"Oh, everybody knows something about it," returned Laughlin, with a grin. "I suppose he was after material. What number has he reached now?"

"I think he's getting ready for Number Six," said Simmons, gravely. "He didn't say what it was to be, but he told me all sorts of things he might do. If he does everything he talks about he'll have to put them three at a time to keep within ten. He showed me where he got the newts he put in the clothes-bag, and where he used to catch turtles and water-snakes, and the old stumps where he dug out salamanders. He says that below the falls, on Salt River, you can catch all sorts of things when the tide's out—dip up young eels by the pailful. They'd do to put in the water pitchers."

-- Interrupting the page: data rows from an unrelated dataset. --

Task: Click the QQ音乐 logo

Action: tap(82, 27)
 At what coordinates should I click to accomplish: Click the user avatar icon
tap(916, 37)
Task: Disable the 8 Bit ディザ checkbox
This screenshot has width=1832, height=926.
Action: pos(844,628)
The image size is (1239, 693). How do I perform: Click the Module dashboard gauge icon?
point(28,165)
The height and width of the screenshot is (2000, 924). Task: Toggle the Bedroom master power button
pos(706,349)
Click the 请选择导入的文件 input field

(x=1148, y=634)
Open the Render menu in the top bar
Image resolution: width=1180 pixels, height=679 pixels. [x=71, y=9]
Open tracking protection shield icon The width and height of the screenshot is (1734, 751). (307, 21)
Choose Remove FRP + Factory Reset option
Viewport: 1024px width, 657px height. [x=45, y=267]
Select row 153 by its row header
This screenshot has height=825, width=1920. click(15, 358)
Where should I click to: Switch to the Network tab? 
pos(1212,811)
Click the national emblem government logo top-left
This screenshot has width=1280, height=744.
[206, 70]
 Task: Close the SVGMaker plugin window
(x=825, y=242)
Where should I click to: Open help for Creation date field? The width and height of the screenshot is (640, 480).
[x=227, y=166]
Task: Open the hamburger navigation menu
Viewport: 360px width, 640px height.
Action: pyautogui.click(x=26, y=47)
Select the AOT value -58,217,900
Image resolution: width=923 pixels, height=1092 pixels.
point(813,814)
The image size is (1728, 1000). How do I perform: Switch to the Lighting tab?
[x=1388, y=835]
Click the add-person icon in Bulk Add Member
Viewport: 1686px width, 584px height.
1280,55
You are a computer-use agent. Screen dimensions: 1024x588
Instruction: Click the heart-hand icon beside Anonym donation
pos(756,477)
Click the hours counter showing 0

"I shouldn't care for them in mine," observed Laughlin.

"When it gets warmer there are going to be more things," Simmons continued, growing more confidential and serious as he proceeded. "All sorts of bugs, for example, and hornets' nests that you can take off in the night and throw in through the windows. It's easy to get half a pint of ants from any big ant hill if you only know how, and the brown-tail moth caterpillars they talk so much about—the hairs fly and are poisonous, you know—it wouldn't be at all hard to find a nest with the caterpillars just in the right stage outside the town somewhere. Then he took me into his room and showed me an enormous spider he had in a bottle—he got it from home—and asked me how I thought the Pecks would like it to find such a thing in their pajamas some night. Isn't it awful!"

Simmons stopped for breath, and looked horror-struck from face to face.

"What's it all for, anyway?" asked Laughlin.

"Why, the Pecks ripped up his room, and spoiled some of his specimens," explained Rob. "He wants them to apologize and agree to let him alone. They won't do it."

"Oh, I remember now," Laughlin said. "One of them came to me about a month ago, and asked me what to do. I gave him a raking down for playing such fool tricks, and told him to go and apologize and try to patch it up with Payner. I don't know which it was. I never could tell 'em apart."

"It was Duncan," said Owen. "I gave him the same advice. He's willing to do the right thing, but the other one keeps him back."